How to handle drug abuse at a boarding academy
March 16, 2015 0 Comments
At a therapeutic boarding academy, such as White River Academy, many students attend in order to overcome a health disorder or substance abuse issues. However, some teens may attempt to continue abusing drugs while at the academy. Though a sneaky adolescent may attempt to bring drugs to the facility, these teens are usually caught before long. A secure boarding school will not allow a student to get away with much before they are inevitably caught.
Nonetheless, each boarding academy or boarding school has its own rules and policy regarding drug abuse that takes place. Some schools may choose to have a no tolerance policy, in which the student will no longer be permitted to attend the school. The advantage of this method is that it will act as a powerful reinforcement for other students not to attempt such action. Though it is true some rebellious students may not care if they are kicked out, such teens will still have to deal with their parents regarding the nature of their dismissal.

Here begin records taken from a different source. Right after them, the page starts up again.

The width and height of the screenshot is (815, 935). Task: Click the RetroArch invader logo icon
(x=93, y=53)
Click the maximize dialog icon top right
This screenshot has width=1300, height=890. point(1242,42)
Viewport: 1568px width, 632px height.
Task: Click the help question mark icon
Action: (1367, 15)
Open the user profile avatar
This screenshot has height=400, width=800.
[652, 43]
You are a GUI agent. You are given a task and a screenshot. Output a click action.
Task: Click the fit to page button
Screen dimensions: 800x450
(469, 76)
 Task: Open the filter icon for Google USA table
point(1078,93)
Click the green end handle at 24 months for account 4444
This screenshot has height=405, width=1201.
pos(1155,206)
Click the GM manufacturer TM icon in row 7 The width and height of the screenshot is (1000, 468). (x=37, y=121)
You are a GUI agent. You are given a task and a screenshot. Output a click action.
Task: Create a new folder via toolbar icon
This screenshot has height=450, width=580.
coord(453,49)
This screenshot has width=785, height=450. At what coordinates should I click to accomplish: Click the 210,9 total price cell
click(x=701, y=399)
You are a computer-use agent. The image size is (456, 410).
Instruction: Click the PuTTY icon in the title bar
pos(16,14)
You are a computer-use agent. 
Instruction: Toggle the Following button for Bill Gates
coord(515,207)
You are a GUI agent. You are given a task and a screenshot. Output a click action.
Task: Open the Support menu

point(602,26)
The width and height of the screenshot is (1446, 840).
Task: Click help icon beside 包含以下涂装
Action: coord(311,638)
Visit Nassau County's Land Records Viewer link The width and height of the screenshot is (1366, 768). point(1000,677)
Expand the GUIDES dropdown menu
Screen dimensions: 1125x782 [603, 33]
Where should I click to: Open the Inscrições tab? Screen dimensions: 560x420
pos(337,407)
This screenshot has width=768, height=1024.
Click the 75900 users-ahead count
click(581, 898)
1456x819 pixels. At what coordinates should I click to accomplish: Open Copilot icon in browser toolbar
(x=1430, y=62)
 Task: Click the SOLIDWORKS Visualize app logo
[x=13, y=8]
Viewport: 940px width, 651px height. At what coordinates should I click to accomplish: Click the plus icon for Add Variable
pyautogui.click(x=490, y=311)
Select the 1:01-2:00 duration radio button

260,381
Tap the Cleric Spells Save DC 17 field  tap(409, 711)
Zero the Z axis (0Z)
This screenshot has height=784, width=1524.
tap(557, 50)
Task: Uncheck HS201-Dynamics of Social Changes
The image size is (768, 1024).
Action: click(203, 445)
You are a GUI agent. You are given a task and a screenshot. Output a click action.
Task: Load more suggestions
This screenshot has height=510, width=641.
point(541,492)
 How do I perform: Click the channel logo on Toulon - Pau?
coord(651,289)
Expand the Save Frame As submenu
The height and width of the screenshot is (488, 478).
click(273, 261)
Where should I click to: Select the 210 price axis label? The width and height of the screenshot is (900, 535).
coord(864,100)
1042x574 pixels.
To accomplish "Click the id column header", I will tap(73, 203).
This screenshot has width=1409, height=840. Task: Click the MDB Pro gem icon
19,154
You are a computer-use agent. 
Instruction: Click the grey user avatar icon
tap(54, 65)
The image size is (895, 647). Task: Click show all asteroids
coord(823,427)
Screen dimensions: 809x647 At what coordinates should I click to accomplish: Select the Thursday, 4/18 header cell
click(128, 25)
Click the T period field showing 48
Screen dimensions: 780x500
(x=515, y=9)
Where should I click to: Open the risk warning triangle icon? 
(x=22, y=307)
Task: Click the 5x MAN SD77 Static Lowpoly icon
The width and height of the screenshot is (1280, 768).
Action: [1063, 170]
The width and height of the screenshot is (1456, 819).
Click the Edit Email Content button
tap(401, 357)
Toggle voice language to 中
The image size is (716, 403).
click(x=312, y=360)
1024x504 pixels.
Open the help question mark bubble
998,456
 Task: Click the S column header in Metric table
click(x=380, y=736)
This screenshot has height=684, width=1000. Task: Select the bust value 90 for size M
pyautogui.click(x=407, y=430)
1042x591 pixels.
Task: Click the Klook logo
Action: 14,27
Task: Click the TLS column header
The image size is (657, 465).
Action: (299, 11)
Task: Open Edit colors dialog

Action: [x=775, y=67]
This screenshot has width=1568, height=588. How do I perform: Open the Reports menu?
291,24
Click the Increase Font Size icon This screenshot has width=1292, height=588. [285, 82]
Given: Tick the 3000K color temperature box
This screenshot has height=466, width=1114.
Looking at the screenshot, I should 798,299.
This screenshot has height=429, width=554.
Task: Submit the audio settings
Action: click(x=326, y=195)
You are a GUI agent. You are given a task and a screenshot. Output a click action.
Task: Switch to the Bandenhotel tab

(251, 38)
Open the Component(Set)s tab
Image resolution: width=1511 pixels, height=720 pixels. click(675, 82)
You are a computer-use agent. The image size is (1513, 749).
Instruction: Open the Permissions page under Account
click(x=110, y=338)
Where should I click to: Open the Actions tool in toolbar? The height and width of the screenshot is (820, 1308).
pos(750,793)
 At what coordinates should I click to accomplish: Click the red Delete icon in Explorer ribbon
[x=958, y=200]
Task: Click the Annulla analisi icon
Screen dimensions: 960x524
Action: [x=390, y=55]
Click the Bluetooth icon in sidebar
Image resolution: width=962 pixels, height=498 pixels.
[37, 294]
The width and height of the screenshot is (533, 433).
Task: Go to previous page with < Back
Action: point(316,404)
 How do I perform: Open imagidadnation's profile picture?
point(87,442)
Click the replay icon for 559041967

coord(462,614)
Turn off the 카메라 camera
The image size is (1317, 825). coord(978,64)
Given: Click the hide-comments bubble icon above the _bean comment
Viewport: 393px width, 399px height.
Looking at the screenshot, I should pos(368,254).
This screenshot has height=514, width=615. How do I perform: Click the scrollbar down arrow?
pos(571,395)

However, there is another method of dealing with students who are caught using. Students may be given closer therapeutic attention to help them overcome their substance abuse troubles. This is meant to be a more proactive approach as opposed to simply shunning the student and therefore denying them the opportunity for further treatment. Nonetheless, there should still be a punishment for students that do abuse drugs at a school or academy. This will remind all students that while such behavior will not lead to immediate dismissal, it will still not be tolerated and there will be consequences as a result. The punishment should be the same for all students so that fairness is ensured.
Myths vs. Facts
Before deciding if a boarding academy is a proper choice for their child, parents should first educate themselves about the reality of such an institution. The truth of the matter is that there are many myths that surround boarding school. One of these myths is that drugs and alcohol are prevalent in such an environment, but this is not the case. A boarding academy is actually a less likely environment for drug abuse to occur because it is more controlled.
Adults are present throughout all of the daily activities in the lives of the adolescent. This is why if a student does find a way to bring drugs to the premises, they will soon be caught. Schedules are busy and there is less possibility for free time, making recreational use less possible.
While it may not be fair to call such behavior impossible, public life at the facility will cause the odds to be highly stacked against the student.
As a student seeks to overcome their substance abuse, therapists and other staff can ask them about their use of controlled substances. In these sessions, the teen and a clinician can discuss topics such as how drug abuse is a temporary fix to a deeper problem. Abusing drugs may help the teen feel better, but then when they are caught, it makes them feel worse. The student may also be asked to consider how the choice to use may affect their future. It could perhaps lead to conflicts with peers or present dangerous habits in adulthood. Explain to a young person what the dangers are realistically, including legal troubles or health difficulties they might face.
Of course, a holistic approach to treatment will prove valuable to all clients. Methods such as cognitive behavioral therapy will help a teen to better evaluate their past behavior and the consequences of that behavior. Of course, this can then be replaced with new means of adaptive behavior that will help them to better be a happy, healthy adult. Medication may also be used when appropriate, especially in more severe cases, such as when an adolescent is detoxing or withdrawing from opioids.
At a therapeutic boarding school, it will be important for staff to remember that there are students attending because of substance abuse problems. Therefore, it should not necessarily come as a surprise that a young person may relapse in their struggle to stay sober. While not all young people have tried drugs or alcohol, there are a number of curious ones who have. Seeing as they are at a therapeutic boarding school for a resulting issue, this can be a powerful opportunity to turn around a student’s attitude about abuse. Young people may be more adaptable to new points of view. Perhaps this can be an opportunity to change their lifestyle before controlled substances cause further troubles in adulthood.